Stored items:
----------

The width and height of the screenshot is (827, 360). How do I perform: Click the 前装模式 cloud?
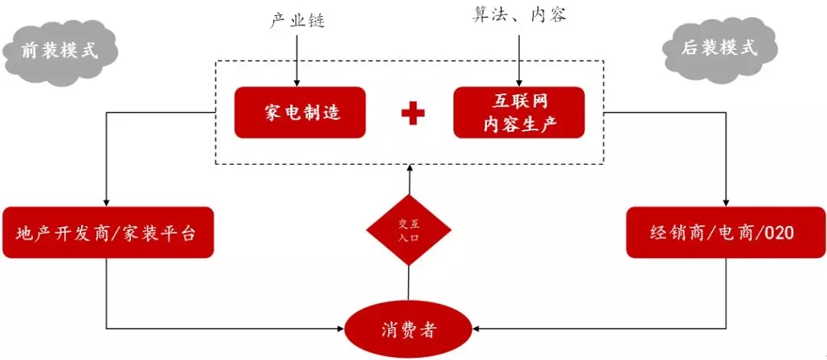tap(60, 51)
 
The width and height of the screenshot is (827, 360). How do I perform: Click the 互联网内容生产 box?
tap(518, 112)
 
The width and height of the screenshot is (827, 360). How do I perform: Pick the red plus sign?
tap(413, 113)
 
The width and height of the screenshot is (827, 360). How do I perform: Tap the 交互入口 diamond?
tap(409, 230)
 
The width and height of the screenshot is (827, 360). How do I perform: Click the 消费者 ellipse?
tap(408, 330)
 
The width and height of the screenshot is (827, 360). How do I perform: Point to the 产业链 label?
tap(297, 21)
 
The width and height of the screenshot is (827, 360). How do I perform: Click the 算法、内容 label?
tap(519, 15)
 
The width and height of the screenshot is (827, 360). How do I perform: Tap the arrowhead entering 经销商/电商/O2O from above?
tap(725, 201)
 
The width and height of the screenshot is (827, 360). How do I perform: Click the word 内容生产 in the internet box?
tap(518, 125)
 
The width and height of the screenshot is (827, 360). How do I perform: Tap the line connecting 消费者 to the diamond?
tap(409, 283)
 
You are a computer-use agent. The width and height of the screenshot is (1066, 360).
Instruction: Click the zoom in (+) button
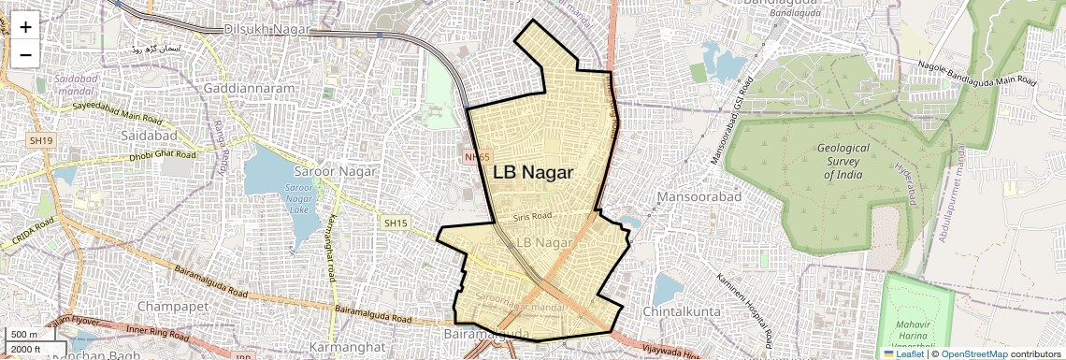[x=25, y=28]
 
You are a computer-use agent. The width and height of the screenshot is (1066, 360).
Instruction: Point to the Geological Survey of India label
[x=843, y=162]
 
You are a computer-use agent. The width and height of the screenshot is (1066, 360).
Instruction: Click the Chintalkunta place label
[x=684, y=310]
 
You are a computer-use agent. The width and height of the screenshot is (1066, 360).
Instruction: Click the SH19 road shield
[x=39, y=140]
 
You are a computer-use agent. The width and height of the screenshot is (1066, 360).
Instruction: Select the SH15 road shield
[x=396, y=223]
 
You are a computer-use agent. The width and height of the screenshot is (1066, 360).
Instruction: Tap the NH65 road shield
[x=477, y=157]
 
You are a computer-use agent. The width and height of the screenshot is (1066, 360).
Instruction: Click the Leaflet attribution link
[x=903, y=353]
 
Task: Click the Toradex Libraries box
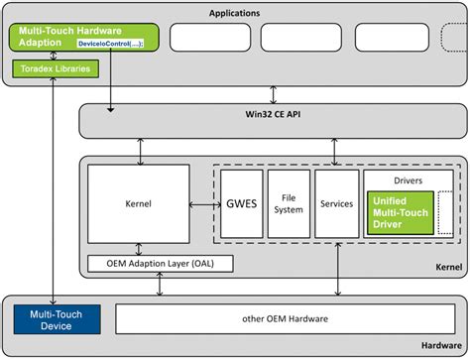56,68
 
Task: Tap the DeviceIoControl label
110,44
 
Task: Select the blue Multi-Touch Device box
58,319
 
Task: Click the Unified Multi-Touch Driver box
401,213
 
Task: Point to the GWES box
242,203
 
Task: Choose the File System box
289,203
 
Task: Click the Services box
337,203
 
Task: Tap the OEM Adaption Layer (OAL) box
161,264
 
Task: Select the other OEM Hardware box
286,319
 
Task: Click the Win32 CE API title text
273,114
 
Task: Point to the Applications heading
234,13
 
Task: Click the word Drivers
409,180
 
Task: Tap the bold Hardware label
441,345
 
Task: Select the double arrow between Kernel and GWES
205,205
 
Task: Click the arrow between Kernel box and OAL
139,249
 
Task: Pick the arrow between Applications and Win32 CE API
273,95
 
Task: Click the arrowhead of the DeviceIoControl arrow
111,109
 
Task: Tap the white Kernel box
139,203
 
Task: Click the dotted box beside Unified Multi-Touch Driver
445,213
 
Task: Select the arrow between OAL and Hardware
160,284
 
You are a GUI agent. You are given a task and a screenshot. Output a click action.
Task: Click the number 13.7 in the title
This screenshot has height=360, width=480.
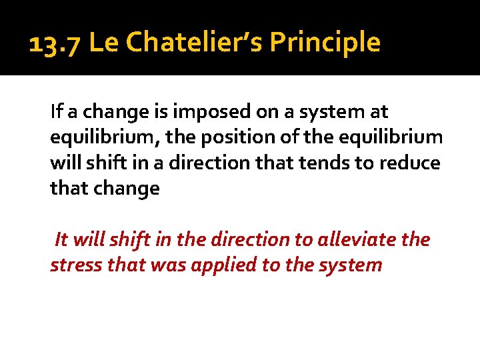[x=55, y=43]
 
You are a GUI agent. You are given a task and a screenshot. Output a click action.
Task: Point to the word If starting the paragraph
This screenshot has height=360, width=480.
[x=56, y=111]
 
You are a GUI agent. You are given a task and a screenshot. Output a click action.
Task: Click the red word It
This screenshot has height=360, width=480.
[x=61, y=239]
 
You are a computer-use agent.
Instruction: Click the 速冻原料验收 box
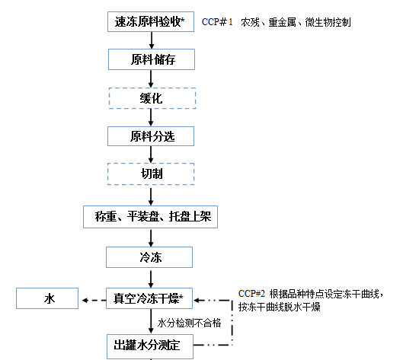point(151,21)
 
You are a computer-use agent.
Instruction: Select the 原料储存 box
point(152,59)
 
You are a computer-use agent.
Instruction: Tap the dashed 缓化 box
point(152,98)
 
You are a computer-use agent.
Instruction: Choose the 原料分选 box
point(151,136)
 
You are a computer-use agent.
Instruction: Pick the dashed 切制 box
point(151,174)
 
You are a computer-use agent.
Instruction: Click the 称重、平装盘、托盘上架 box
point(150,217)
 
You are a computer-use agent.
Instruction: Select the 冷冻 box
point(149,257)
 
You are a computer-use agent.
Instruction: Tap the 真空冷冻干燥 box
point(149,298)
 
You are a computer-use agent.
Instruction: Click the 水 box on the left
point(47,298)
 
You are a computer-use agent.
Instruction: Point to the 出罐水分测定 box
point(150,346)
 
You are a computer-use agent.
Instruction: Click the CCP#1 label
point(217,22)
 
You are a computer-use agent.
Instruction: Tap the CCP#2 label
point(251,293)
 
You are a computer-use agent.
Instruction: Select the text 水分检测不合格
point(189,323)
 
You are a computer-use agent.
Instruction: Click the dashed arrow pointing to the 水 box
point(94,300)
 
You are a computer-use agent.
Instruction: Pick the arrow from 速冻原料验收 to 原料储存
point(152,40)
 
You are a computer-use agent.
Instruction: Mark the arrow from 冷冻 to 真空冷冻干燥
point(151,278)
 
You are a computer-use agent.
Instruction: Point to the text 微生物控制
point(328,22)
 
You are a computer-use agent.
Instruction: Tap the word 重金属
point(282,22)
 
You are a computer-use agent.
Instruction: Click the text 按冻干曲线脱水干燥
point(279,307)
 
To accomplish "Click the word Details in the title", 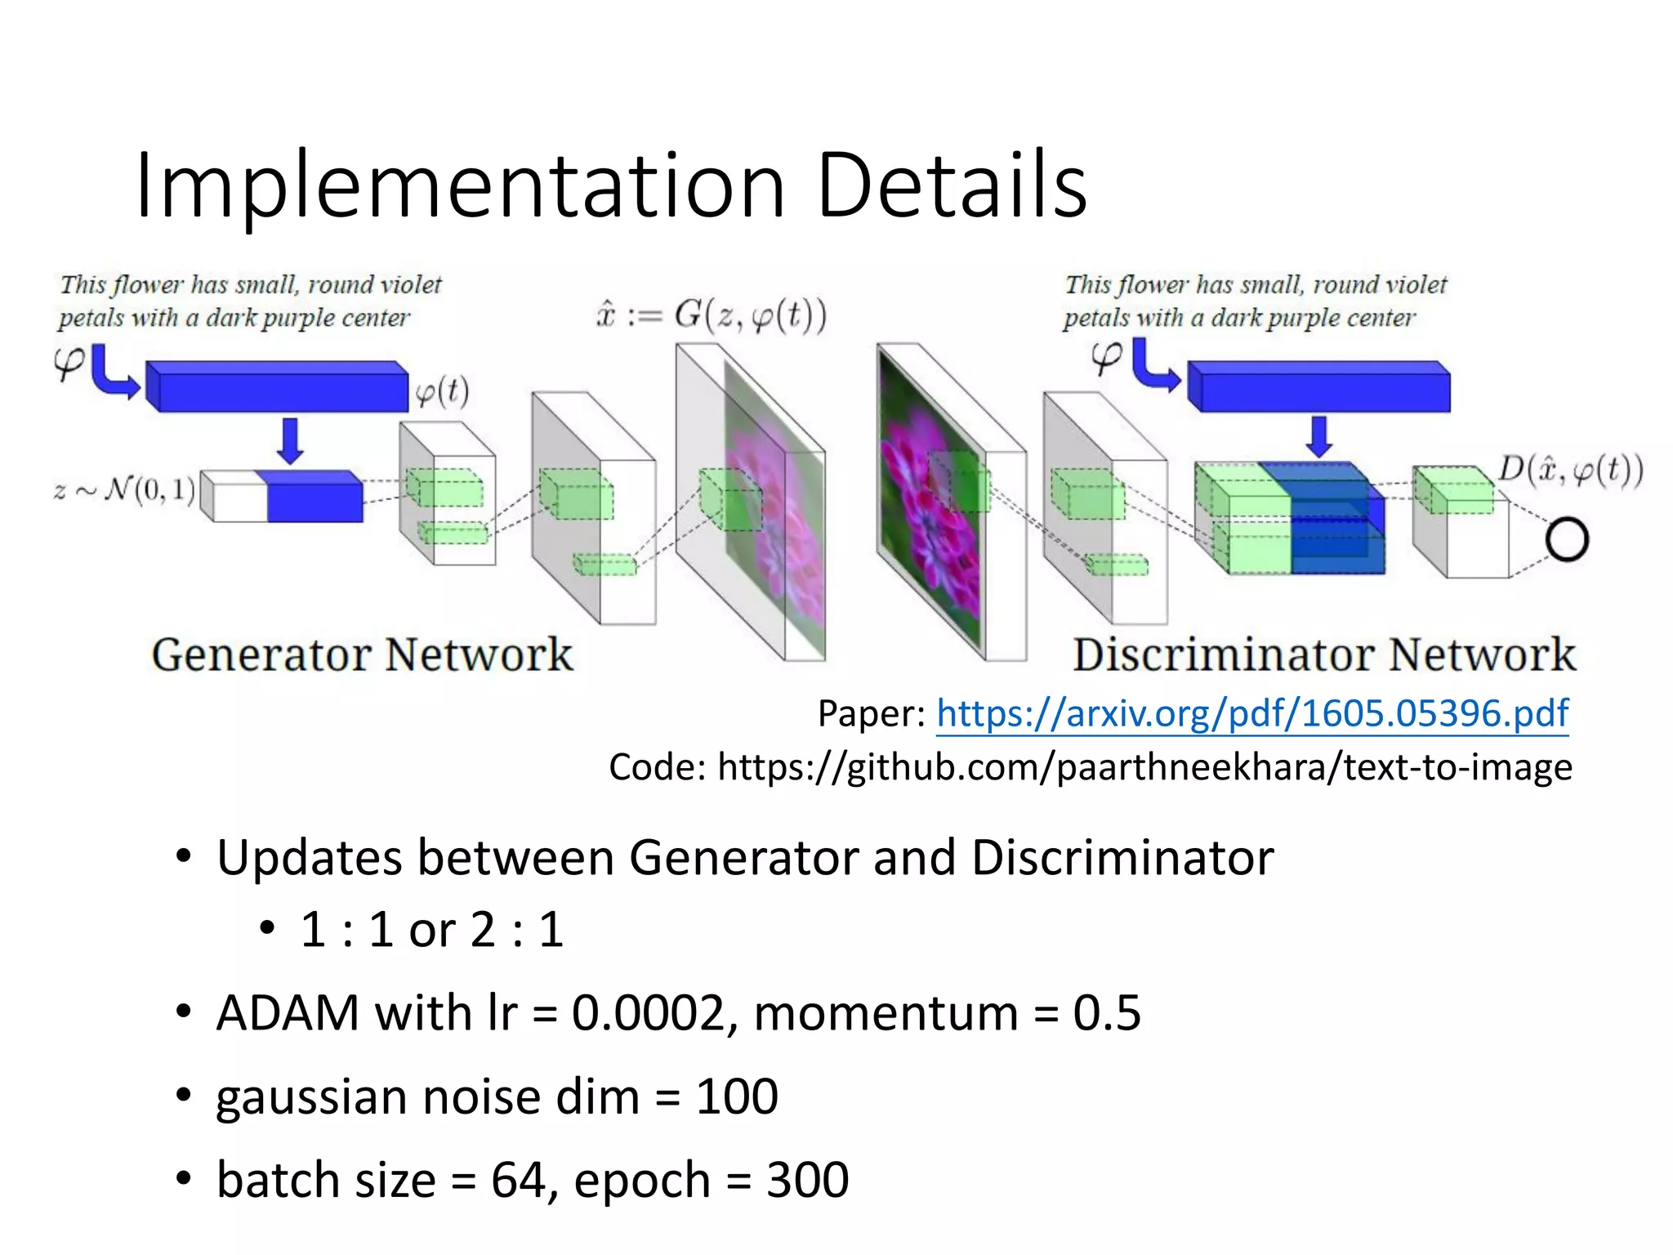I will [x=952, y=186].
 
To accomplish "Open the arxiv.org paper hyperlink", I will [x=1251, y=713].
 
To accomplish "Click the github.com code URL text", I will [x=1144, y=767].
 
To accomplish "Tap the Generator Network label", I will [x=362, y=654].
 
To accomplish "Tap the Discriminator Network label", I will [x=1323, y=654].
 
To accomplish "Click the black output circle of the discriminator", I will [x=1566, y=540].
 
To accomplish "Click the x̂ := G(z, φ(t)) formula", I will [x=712, y=315].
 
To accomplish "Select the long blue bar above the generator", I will [x=278, y=386].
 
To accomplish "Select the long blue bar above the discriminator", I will [x=1318, y=386].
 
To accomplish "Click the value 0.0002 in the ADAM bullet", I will [x=648, y=1013].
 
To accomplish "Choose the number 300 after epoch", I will [x=807, y=1180].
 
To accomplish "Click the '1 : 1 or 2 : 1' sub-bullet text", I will [x=431, y=930].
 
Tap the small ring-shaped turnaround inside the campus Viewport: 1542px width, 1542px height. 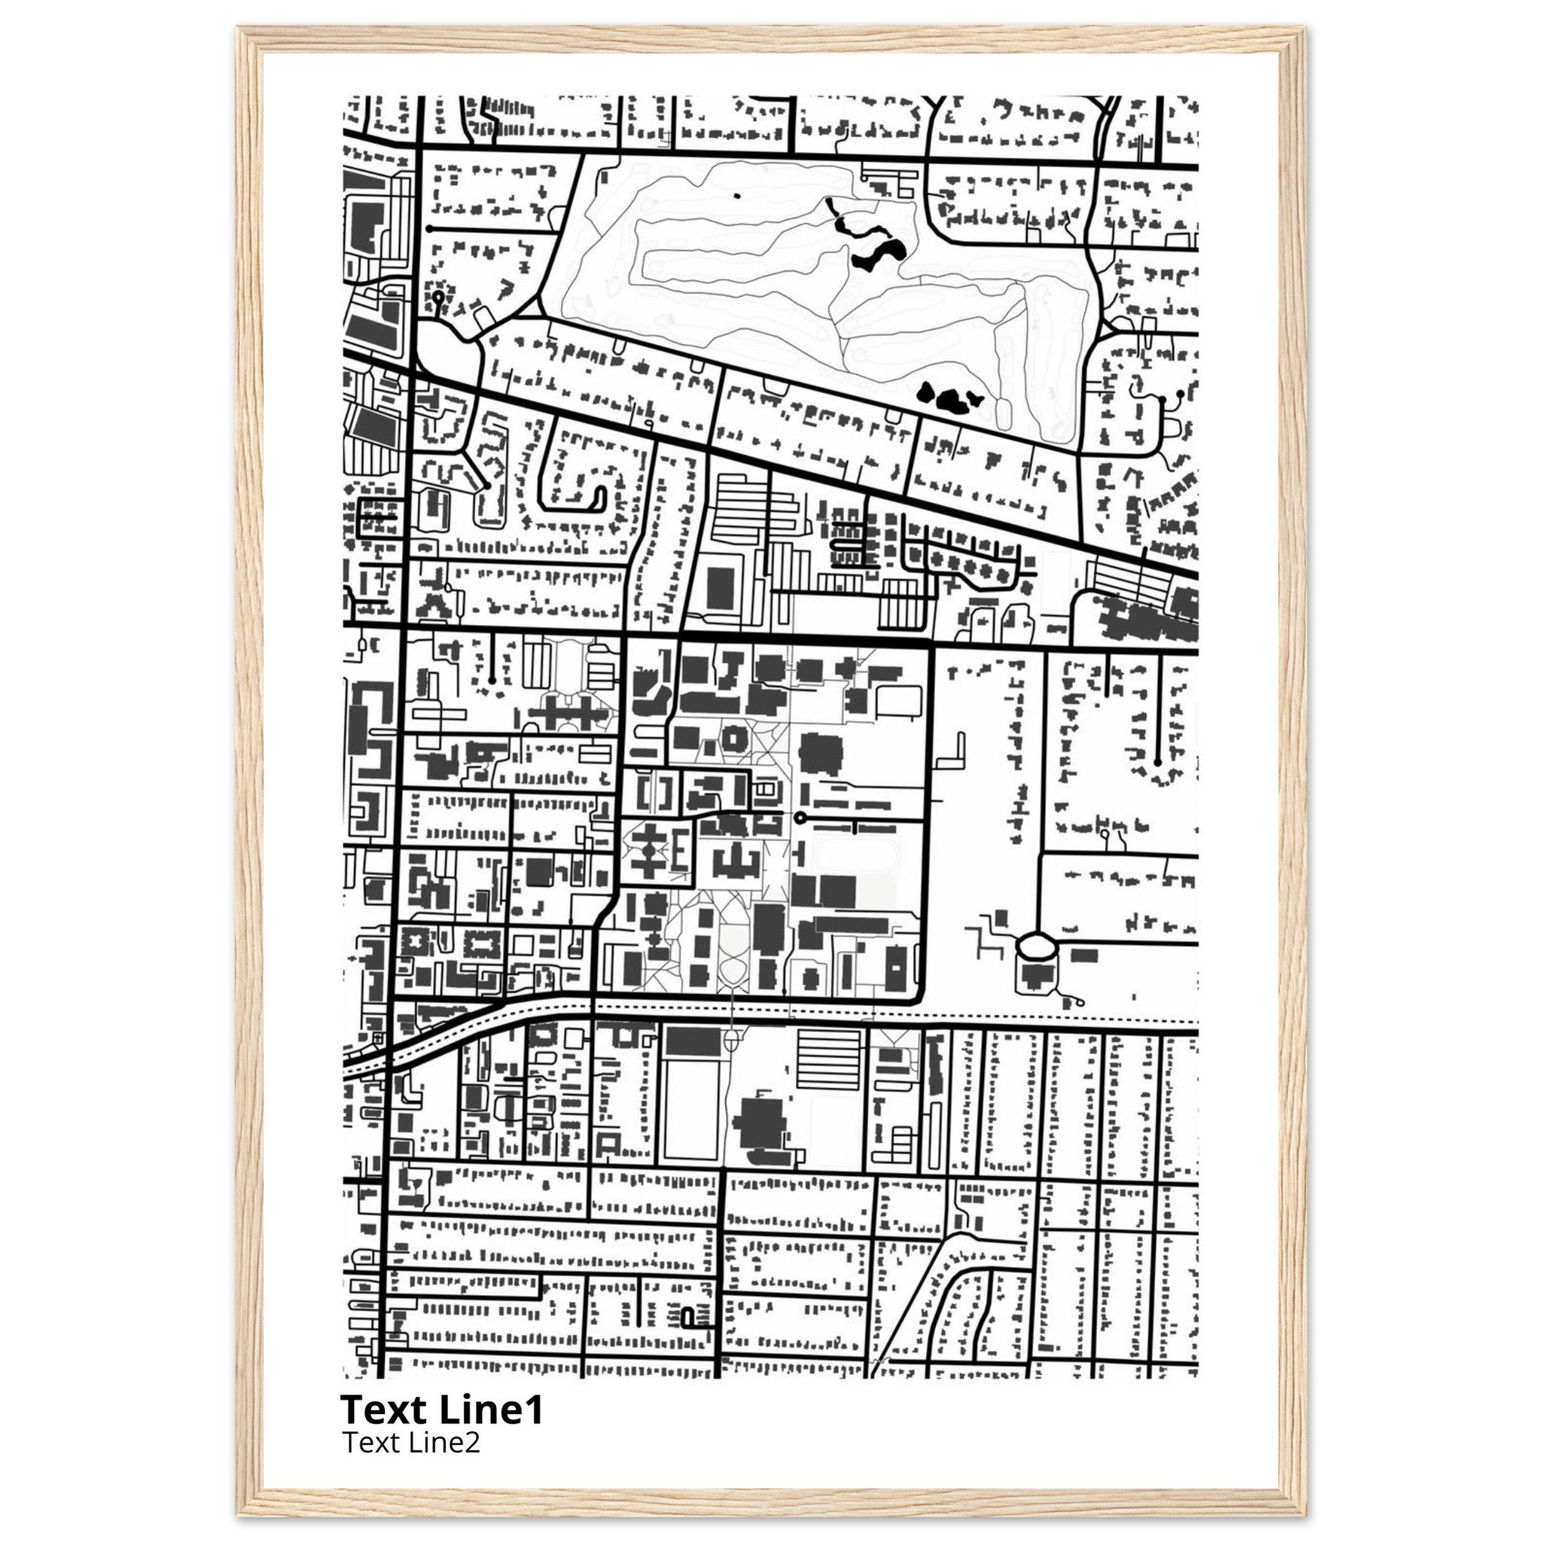800,817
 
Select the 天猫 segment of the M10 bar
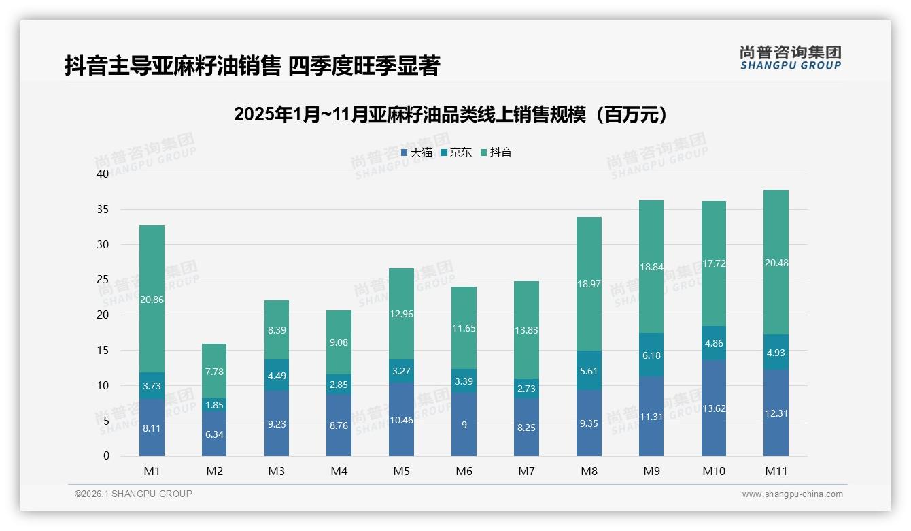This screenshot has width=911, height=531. click(713, 408)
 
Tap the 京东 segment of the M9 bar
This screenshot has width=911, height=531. click(651, 355)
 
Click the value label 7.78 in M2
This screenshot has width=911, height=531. click(214, 371)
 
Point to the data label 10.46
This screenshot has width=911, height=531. click(401, 420)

----------

To do: Output the lines from the start of the items through the line containing "tap(297, 21)", inclusive, as a JSON list of strings with one string per line and blank lines skipped. Leave the pictures out of the answer.

Answer:
[
  "The width and height of the screenshot is (827, 360). How do I perform: Click the 前装模式 cloud?",
  "tap(60, 51)",
  "The width and height of the screenshot is (827, 360). How do I perform: Click the 互联网内容生产 box?",
  "tap(518, 112)",
  "The width and height of the screenshot is (827, 360). How do I perform: Pick the red plus sign?",
  "tap(413, 113)",
  "The width and height of the screenshot is (827, 360). How do I perform: Tap the 交互入口 diamond?",
  "tap(409, 230)",
  "The width and height of the screenshot is (827, 360). How do I perform: Click the 消费者 ellipse?",
  "tap(408, 330)",
  "The width and height of the screenshot is (827, 360). How do I perform: Point to the 产业链 label?",
  "tap(297, 21)"
]